The source has remained in quiescence since the end of 2022, with magnitudes in the range g' = 21.1 +/- 0.3, r' = 20.6 +/- 0.3, i' = 20.3 +/- 0.2; z_s = 20.2 +/- 0.4, V = 20.6 +/- 0.4. On 3rd August the magnitudes appeared slightly brighter; g' = 20.39 +/- 0.06, r' = 20.01 +/- 0.04, i' = 19.85 +/- 0.05, z_s = 19.70 +/- 0.05 (MJD 60890.35), and separately, V = 20.30 +/- 0.17, i' = 19.92 +/- 0.11 (MJD 60890.78). This was after a few weeks gap; the previous points, which were at the quiescent level, were on 16th July (MJD 60872.67). The slight brightening on 3rd August was only ~0.3-0.4 mag above the mean quiescent level (marginally significant), and could potentially be a precursor to an outburst (similar to that seen in 2019; Goodwin et al. 2020) or some low-level activity. The next observations were on 6th August, and confirm a new outburst has started, with magnitudes of i' = 17.96 +/- 0.05 (MJD 60893.18), z_s = 18.15 +/- 0.12 (MJD 60893.44), V = 18.02 +/- 0.05 and i' = 18.17 +/- 0.05 (MJD 60893.58). This is > 2 mag brighter than quiescence. Multi-wavelength observations are encouraged to study the rise of the outburst. A link to the light curve, with a comparison to the 2019 and 2022 outbursts, is below.

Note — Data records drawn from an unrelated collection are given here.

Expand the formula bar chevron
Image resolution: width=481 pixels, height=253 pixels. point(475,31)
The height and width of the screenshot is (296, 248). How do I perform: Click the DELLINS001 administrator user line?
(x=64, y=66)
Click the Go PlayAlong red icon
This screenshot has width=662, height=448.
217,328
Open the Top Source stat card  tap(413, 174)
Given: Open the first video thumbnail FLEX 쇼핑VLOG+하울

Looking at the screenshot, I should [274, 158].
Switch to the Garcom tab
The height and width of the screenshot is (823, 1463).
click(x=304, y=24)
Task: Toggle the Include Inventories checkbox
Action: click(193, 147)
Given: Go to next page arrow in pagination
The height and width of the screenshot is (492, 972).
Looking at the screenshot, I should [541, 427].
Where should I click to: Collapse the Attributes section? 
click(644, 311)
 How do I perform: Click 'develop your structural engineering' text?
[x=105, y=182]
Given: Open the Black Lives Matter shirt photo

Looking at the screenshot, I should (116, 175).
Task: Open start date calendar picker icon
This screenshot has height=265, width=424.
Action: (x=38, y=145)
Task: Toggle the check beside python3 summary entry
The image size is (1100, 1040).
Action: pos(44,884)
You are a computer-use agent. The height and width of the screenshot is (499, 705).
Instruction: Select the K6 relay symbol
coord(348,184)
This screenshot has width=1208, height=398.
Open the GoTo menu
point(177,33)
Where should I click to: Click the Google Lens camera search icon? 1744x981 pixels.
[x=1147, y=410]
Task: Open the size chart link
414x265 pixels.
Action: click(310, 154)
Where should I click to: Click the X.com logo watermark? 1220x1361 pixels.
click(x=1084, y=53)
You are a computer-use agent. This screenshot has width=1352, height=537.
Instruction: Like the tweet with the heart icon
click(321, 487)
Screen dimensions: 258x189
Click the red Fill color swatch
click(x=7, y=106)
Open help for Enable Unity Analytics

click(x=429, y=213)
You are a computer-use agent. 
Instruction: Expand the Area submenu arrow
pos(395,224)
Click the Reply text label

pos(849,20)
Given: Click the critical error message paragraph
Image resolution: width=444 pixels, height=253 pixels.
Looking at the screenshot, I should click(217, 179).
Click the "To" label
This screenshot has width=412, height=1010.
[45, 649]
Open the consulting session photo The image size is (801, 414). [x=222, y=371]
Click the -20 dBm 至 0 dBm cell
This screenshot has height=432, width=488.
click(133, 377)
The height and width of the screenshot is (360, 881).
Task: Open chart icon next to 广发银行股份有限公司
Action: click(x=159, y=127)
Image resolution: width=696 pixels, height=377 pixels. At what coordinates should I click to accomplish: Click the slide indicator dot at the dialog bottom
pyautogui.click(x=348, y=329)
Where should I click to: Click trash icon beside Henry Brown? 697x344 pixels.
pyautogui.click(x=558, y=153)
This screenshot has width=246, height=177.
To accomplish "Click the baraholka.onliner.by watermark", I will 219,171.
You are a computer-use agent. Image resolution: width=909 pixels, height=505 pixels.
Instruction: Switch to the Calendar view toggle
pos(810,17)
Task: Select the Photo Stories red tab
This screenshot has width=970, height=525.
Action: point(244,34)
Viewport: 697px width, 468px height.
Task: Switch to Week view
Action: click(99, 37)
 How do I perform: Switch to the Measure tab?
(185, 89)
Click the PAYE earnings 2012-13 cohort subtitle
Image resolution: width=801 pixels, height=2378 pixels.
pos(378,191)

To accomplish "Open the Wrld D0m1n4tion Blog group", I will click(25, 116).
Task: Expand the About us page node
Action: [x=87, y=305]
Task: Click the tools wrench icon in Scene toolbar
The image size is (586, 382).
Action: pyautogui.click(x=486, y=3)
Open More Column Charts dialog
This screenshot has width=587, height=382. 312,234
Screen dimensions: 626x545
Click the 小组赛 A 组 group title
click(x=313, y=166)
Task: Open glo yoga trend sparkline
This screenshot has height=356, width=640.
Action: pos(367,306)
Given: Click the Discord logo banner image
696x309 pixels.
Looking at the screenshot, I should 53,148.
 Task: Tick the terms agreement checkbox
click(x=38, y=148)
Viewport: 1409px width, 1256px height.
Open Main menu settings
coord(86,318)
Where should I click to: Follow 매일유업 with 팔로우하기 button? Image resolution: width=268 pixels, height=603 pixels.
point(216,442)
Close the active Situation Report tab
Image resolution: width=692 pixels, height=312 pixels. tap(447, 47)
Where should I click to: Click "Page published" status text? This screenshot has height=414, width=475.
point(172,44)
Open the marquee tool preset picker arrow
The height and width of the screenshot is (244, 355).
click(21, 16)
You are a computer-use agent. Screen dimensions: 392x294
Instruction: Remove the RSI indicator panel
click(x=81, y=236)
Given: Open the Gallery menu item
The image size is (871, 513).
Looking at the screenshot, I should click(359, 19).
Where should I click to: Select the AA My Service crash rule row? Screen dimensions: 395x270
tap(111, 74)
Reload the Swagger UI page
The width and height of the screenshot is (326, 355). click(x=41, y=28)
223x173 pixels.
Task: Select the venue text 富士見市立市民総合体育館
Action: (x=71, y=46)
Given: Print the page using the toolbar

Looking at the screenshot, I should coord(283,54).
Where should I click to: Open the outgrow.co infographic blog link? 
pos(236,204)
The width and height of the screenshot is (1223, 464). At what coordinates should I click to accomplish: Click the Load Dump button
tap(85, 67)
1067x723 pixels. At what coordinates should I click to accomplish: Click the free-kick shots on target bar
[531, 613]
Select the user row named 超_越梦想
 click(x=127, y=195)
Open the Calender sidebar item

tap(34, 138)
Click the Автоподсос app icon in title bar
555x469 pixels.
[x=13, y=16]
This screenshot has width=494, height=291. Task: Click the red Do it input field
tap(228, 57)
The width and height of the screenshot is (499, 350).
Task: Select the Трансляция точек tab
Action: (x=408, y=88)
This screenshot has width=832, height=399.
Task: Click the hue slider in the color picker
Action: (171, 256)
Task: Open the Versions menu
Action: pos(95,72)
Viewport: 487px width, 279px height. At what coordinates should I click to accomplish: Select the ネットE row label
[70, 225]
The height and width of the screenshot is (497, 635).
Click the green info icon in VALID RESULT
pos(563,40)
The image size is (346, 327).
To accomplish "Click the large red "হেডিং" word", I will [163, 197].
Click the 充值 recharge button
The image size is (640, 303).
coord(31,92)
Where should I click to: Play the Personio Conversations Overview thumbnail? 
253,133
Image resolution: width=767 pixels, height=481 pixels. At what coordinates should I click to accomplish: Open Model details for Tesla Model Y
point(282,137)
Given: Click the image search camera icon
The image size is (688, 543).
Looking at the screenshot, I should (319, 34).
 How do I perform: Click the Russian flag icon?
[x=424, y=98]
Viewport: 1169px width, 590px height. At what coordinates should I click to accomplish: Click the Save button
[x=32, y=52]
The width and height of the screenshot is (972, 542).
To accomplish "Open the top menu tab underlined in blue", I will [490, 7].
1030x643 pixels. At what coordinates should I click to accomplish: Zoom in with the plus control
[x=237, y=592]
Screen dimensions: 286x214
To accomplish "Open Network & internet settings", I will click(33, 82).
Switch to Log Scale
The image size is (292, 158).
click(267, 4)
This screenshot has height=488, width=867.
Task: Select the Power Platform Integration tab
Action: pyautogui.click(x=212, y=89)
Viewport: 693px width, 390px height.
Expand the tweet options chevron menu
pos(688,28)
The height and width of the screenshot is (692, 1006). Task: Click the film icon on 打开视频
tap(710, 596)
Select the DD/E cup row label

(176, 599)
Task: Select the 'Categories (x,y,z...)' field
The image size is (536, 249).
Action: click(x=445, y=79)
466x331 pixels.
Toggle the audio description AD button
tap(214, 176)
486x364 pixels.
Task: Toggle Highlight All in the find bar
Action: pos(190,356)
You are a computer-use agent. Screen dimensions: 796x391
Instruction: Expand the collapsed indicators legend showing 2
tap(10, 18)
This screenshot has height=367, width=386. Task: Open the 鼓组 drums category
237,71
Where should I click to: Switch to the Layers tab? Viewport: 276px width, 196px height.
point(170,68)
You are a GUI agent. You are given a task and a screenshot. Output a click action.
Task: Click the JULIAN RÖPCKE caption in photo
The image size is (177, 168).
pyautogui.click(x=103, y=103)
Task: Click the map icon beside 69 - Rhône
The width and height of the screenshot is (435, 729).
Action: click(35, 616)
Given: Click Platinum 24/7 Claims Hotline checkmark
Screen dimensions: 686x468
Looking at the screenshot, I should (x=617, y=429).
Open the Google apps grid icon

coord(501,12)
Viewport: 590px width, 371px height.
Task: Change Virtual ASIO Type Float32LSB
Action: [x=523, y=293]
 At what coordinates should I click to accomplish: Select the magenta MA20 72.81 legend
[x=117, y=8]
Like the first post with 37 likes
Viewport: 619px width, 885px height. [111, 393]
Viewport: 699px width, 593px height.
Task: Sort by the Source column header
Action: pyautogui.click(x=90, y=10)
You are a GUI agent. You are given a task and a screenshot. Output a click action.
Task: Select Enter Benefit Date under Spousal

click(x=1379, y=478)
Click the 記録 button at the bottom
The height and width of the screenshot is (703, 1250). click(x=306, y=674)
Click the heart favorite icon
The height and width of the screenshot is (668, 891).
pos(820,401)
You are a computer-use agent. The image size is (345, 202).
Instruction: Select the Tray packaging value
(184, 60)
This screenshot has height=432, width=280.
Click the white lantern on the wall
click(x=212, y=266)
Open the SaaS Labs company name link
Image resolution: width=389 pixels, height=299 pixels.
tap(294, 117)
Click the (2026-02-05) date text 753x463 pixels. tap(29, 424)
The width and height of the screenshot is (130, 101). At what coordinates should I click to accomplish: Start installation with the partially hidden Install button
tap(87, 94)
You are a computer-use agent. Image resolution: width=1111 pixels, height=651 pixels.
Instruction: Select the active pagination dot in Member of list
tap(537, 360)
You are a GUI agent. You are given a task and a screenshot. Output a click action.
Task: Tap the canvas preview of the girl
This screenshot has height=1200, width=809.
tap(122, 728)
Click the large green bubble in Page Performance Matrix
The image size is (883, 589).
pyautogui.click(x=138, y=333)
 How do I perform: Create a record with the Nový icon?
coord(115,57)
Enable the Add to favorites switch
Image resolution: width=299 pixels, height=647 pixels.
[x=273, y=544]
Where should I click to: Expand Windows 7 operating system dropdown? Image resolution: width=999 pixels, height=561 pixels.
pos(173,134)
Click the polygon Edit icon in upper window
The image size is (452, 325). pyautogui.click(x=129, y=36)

After the tentative brightening on 3rd August, we requested a Swift/XRT observation of SAX J1808.4-3658, which was obtained the same day (MJD 60890.79). Using the cleaned event file in XIMAGE, we measure a count rate of (1.24 +/- 1.40)e-3 c/s, consistent with a non-detection due to the low signal-to-noise (S/N = 0.92). From this, we derive a 3sigma upper limit of 9.7e-3 c/s in the 0.3-10 keV band. The non-detection suggests that any X-ray emission at this stage was still below the Swift/XRT sensitivity threshold.